>> Start DATA FOR PROCESSING

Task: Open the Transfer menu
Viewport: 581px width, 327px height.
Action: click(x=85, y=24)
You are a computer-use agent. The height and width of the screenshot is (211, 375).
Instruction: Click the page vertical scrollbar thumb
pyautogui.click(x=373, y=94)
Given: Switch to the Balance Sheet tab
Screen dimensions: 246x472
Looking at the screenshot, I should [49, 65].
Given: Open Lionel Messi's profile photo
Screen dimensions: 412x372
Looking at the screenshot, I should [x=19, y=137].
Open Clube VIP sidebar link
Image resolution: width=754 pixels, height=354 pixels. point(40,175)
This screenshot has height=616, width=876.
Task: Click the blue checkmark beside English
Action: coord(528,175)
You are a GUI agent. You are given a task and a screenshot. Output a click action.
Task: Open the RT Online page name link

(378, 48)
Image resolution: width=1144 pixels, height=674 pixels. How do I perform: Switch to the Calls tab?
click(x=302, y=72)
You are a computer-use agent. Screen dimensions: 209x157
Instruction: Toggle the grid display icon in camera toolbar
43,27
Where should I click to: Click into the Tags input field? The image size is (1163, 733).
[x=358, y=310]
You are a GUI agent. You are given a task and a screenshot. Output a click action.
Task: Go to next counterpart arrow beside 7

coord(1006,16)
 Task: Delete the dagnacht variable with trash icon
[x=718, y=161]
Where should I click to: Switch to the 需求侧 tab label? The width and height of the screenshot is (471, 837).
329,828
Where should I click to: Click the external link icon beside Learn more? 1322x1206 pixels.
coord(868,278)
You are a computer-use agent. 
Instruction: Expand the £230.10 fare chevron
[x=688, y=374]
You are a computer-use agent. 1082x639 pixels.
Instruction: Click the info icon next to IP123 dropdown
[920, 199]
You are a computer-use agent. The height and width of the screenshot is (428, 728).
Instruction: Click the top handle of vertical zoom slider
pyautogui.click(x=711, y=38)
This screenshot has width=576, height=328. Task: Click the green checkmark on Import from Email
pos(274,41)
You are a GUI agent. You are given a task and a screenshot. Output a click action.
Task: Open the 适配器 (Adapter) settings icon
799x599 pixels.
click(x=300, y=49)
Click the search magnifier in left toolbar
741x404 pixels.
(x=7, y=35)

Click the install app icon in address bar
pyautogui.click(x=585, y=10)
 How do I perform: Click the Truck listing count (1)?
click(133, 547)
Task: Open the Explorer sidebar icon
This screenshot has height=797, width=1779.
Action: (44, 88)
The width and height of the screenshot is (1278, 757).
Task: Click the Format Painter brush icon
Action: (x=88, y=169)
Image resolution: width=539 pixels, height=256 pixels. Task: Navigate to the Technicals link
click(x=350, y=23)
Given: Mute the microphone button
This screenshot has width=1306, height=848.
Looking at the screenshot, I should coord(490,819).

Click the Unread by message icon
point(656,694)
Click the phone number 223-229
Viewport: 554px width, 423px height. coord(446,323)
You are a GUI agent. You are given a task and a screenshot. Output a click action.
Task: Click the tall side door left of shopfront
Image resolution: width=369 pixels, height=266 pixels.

>> End DATA FOR PROCESSING

### TASK
Rewrite every line of the listing above, replacing "Instruction:" with "Command:" and leaving everything else unchanged.

### COMPLETE RESPONSE
Task: Open the Transfer menu
Viewport: 581px width, 327px height.
Action: click(x=85, y=24)
You are a computer-use agent. The height and width of the screenshot is (211, 375).
Command: Click the page vertical scrollbar thumb
pyautogui.click(x=373, y=94)
Given: Switch to the Balance Sheet tab
Screen dimensions: 246x472
Looking at the screenshot, I should [49, 65].
Given: Open Lionel Messi's profile photo
Screen dimensions: 412x372
Looking at the screenshot, I should [x=19, y=137].
Open Clube VIP sidebar link
Image resolution: width=754 pixels, height=354 pixels. point(40,175)
This screenshot has height=616, width=876.
Task: Click the blue checkmark beside English
Action: coord(528,175)
You are a GUI agent. You are given a task and a screenshot. Output a click action.
Task: Open the RT Online page name link

(378, 48)
Image resolution: width=1144 pixels, height=674 pixels. How do I perform: Switch to the Calls tab?
click(x=302, y=72)
You are a computer-use agent. Screen dimensions: 209x157
Command: Toggle the grid display icon in camera toolbar
43,27
Where should I click to: Click into the Tags input field? The image size is (1163, 733).
[x=358, y=310]
You are a GUI agent. You are given a task and a screenshot. Output a click action.
Task: Go to next counterpart arrow beside 7

coord(1006,16)
 Task: Delete the dagnacht variable with trash icon
[x=718, y=161]
Where should I click to: Switch to the 需求侧 tab label? The width and height of the screenshot is (471, 837).
329,828
Where should I click to: Click the external link icon beside Learn more? 1322x1206 pixels.
coord(868,278)
You are a computer-use agent. 
Command: Expand the £230.10 fare chevron
[x=688, y=374]
You are a computer-use agent. 1082x639 pixels.
Command: Click the info icon next to IP123 dropdown
[920, 199]
You are a computer-use agent. The height and width of the screenshot is (428, 728).
Command: Click the top handle of vertical zoom slider
pyautogui.click(x=711, y=38)
This screenshot has width=576, height=328. Task: Click the green checkmark on Import from Email
pos(274,41)
You are a GUI agent. You are given a task and a screenshot. Output a click action.
Task: Open the 适配器 (Adapter) settings icon
799x599 pixels.
click(x=300, y=49)
Click the search magnifier in left toolbar
741x404 pixels.
(x=7, y=35)

Click the install app icon in address bar
pyautogui.click(x=585, y=10)
 How do I perform: Click the Truck listing count (1)?
click(133, 547)
Task: Open the Explorer sidebar icon
This screenshot has height=797, width=1779.
Action: (44, 88)
The width and height of the screenshot is (1278, 757).
Task: Click the Format Painter brush icon
Action: (x=88, y=169)
Image resolution: width=539 pixels, height=256 pixels. Task: Navigate to the Technicals link
click(x=350, y=23)
Given: Mute the microphone button
This screenshot has width=1306, height=848.
Looking at the screenshot, I should coord(490,819).

Click the Unread by message icon
point(656,694)
Click the phone number 223-229
Viewport: 554px width, 423px height. coord(446,323)
You are a GUI agent. You are given a task and a screenshot. Output a click action.
Task: Click the tall side door left of shopfront
Image resolution: width=369 pixels, height=266 pixels.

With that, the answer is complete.